VMWare: sicurezza virtualizzata

di: Alessandro Vinciarelli     24 Ottobre 2007

Purtroppo per noi, le minacce rivolte verso i nostri sistemi sono sempre in agguato e non è mai permesso abbassare la guardia. Questo ci costringe ad istallare software di protezione e ad utilizzare con cautela quello strumento che è internet.

Anche se alla crescente diffusione di queste minacce ha sempre seguito un altrettanto crescente sviluppo di software antivirus e antispyware, non siamo mai sicuri al cento per cento di avere una macchina assolutamente immune dai rischi della rete.

Fu così che, tra le varie idee ingegnose, qualcuno pensò di fondere assieme i concetti di sicurezza informatica e virtualizzazione in modo da creare un ambiente distaccato dalla macchina reale e che quindi funzionasse come filtro per eventuali attacchi esterni.

Il concetto, quindi, è semplice: da un lato ho il mio sistema operativo sul quale utilizzo le mie applicazioni, lavoro e così via; dall'altro c'è un sistema operativo virtualizzato che utilizzo per eseguire solamente quelle operazioni ormai delicate di navigazione Web, apertura allegati pericolosi, ecc. Praticamente tengo un sistema isolato che può non preoccuparsi eccessivamente del pericolo di intrusioni da internet in quanto una volta abbattuto, vengono eliminate con lui anche tutte le informazioni e i file pericolosi.
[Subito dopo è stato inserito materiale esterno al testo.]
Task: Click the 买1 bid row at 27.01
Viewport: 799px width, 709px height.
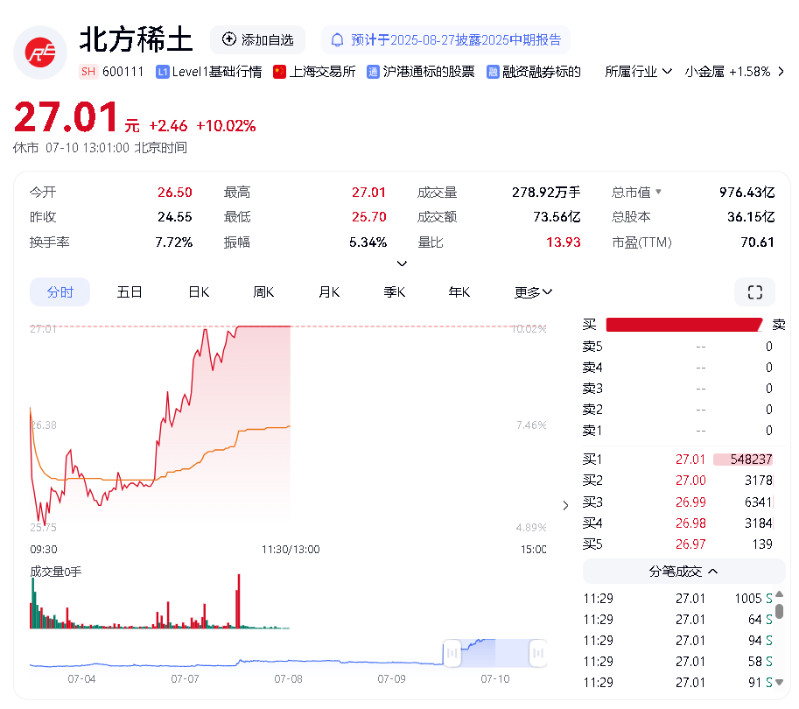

Se pensate che questa sia una soluzione estrema e fuori dal mercato e dal mondo vi sbagliate. Anzi, ne esistono differenti sfumature e campi di applicazione che cambiano a seconda del software di virtualizzazione che utilizziamo, del tipo di skill dell'utente e di una serie di altri fattori secondari come le risorse impiegate.

Chiaramente in ognuno di questi casi il rischio di infezione sulla macchina reale esiste lo stesso qualora avvengano degli scambi di file tra macchina reale e virtuale oppure se vengono configurate delle cartelle condivise i cui dati vengono utilizzati indifferentemente su entrambe le macchine. È questo il caso comune della condivisione tramite Samba di file e cartelle, che prevede inevitabilmente l'istallazione sulla macchina reale di un buon software antivirus costantemente aggiornato.

Esistono differenti modi per realizzare quanto sopra menzionato. Sicuramente il metodo più semplice e rapido risiede nell'accoppiata VMware player e immagini di sistemi operativi già pronti su internet. Prima di analizzare e spiegare questa soluzione è doveroso ricordare che, oltre al fatto che esistono anche altri software di virtualizzazione, è possibile anche incrementare la personalizzazione della macchina virtuale, a patto di utilizzare la versione full di VMware e crearsi da soli le immagini dei sistemi operativi.